- Work item -
Where "computer" occurs in a line of the entries below, copy that line.

(Data excerpts)

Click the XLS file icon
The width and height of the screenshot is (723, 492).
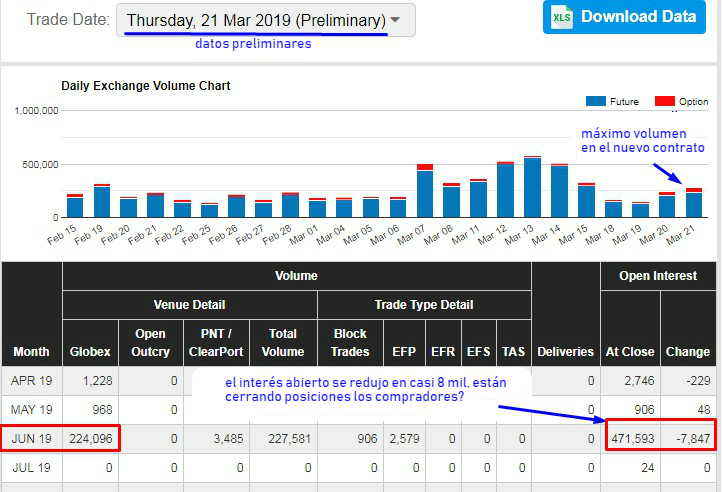563,16
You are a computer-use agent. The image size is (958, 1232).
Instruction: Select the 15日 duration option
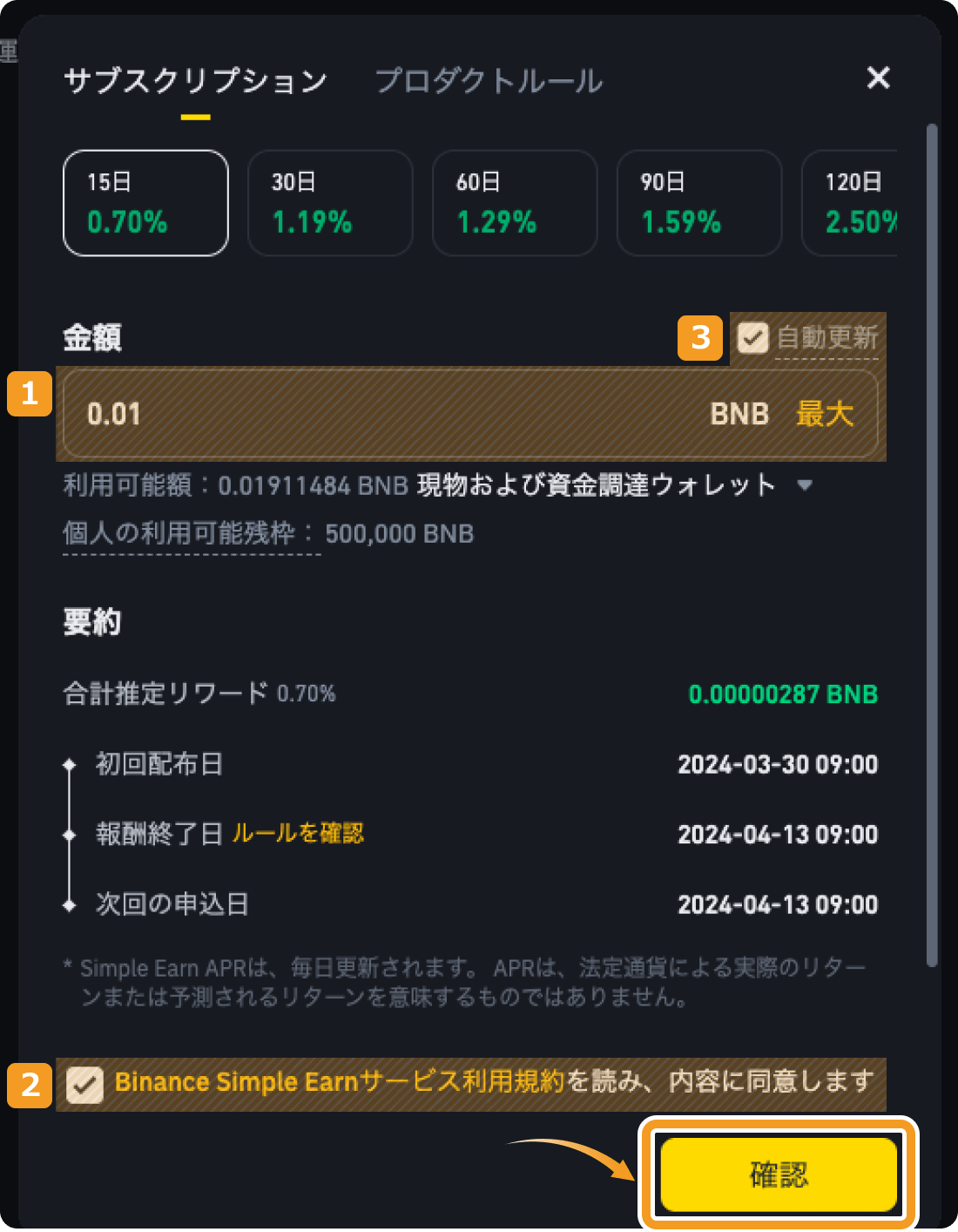point(145,203)
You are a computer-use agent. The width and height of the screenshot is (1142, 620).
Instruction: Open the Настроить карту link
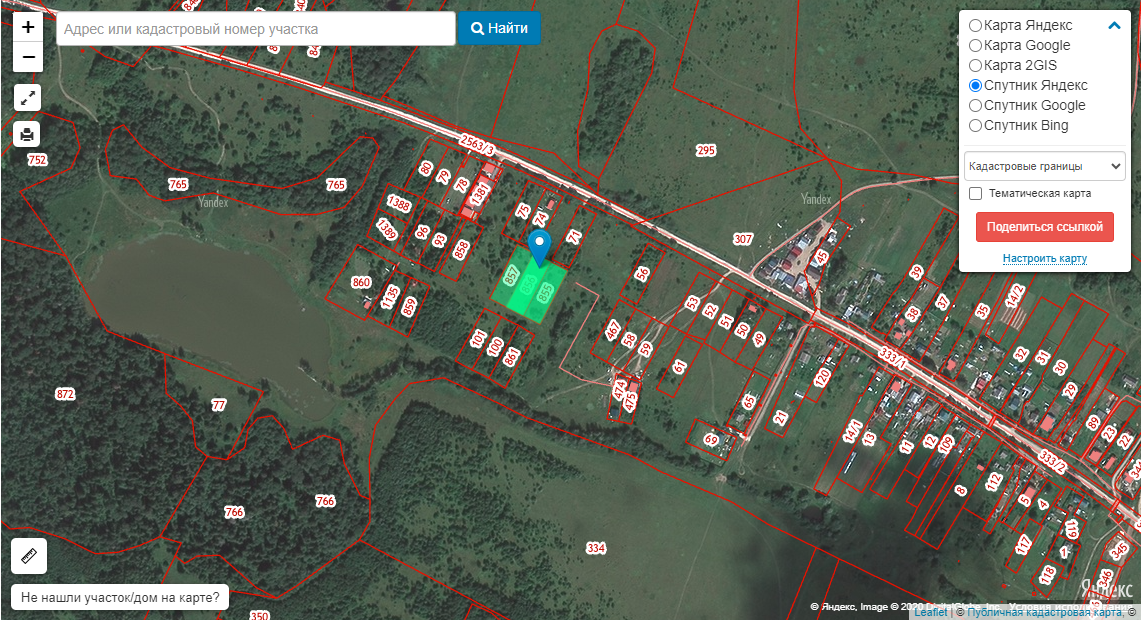1044,258
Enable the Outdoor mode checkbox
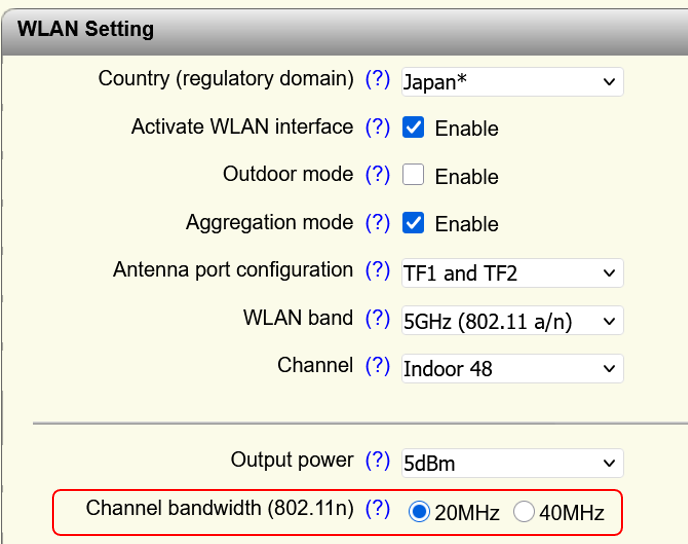Viewport: 688px width, 544px height. pos(413,176)
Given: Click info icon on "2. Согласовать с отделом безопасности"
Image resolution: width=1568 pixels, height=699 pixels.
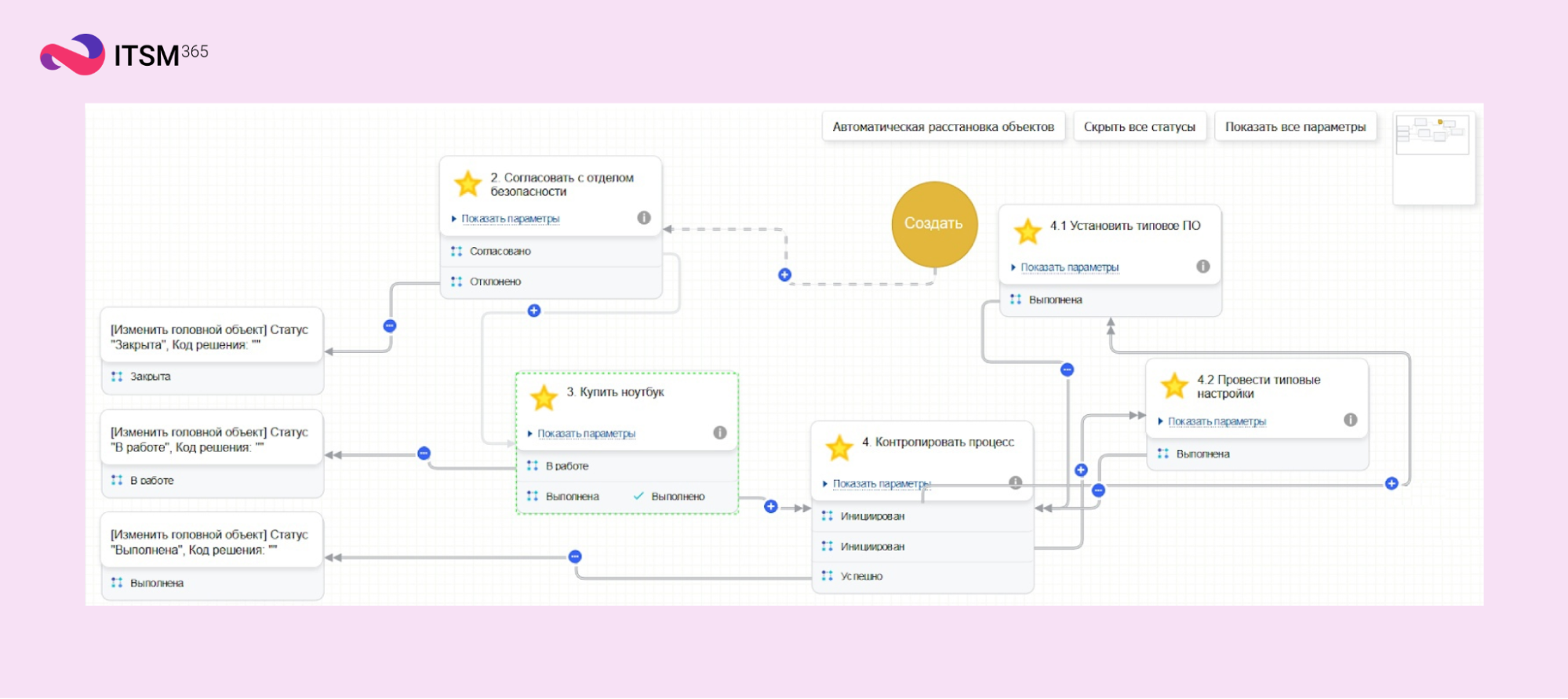Looking at the screenshot, I should 644,218.
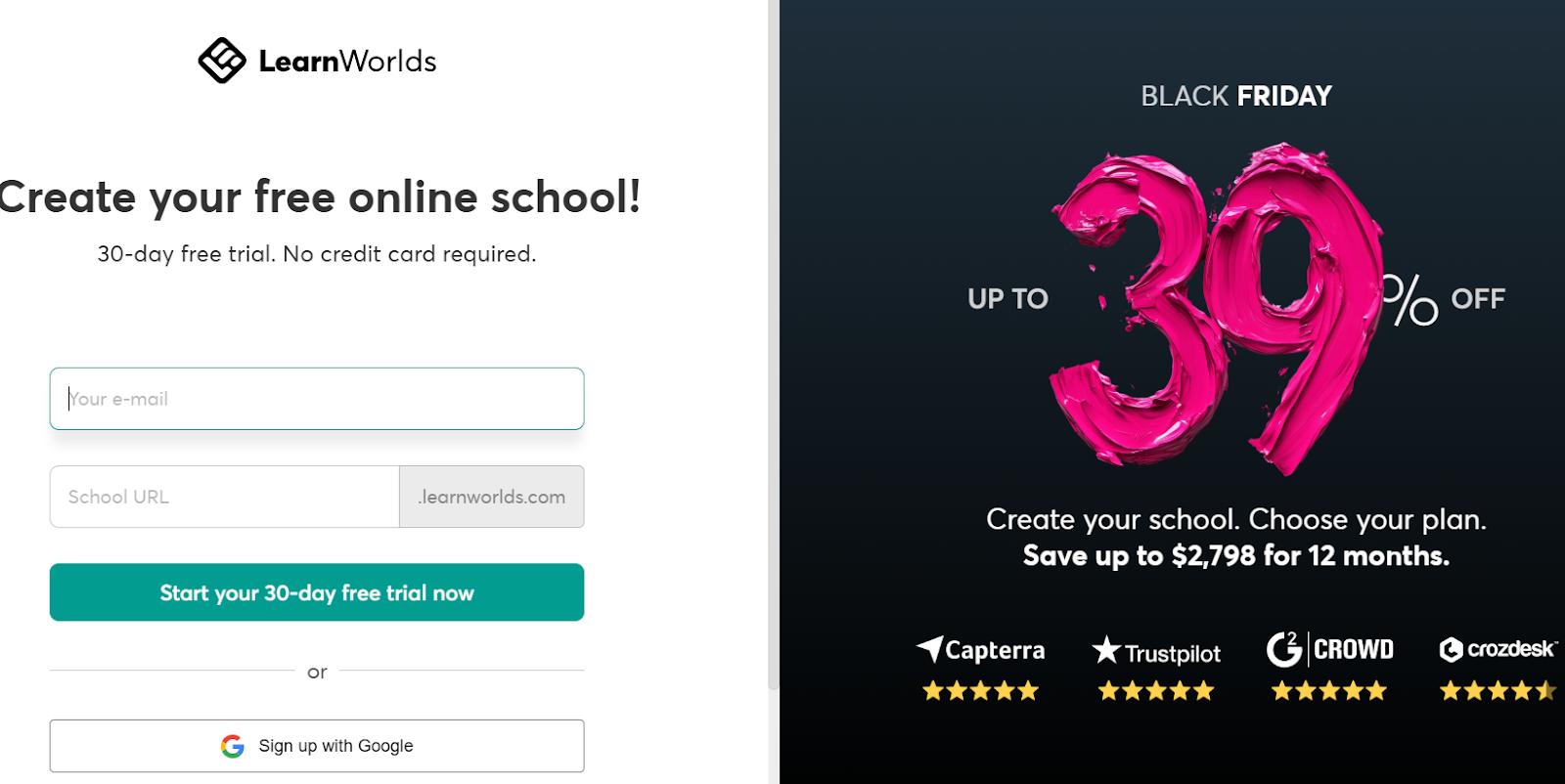Click the vertical page scrollbar

[x=774, y=345]

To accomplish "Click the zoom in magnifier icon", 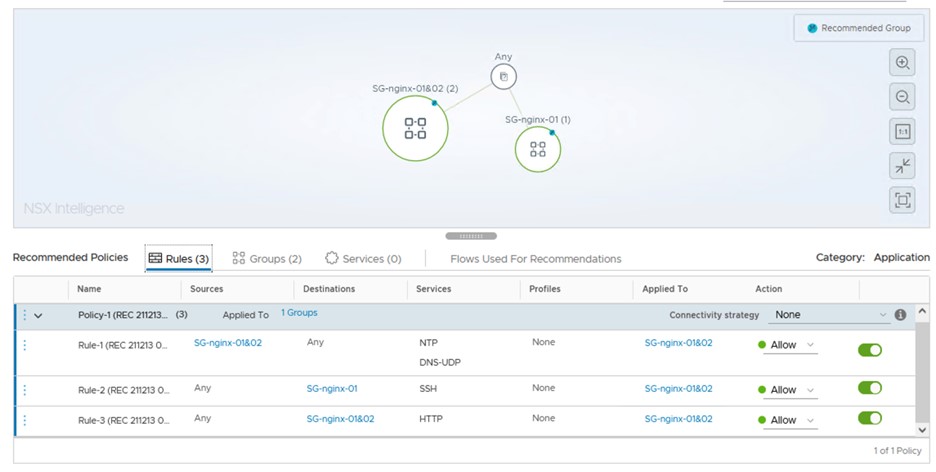I will click(x=902, y=63).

- Written response -
You are a computer-use agent. The image size is (958, 1232).
You are a computer-use agent. The width and height of the screenshot is (1142, 620).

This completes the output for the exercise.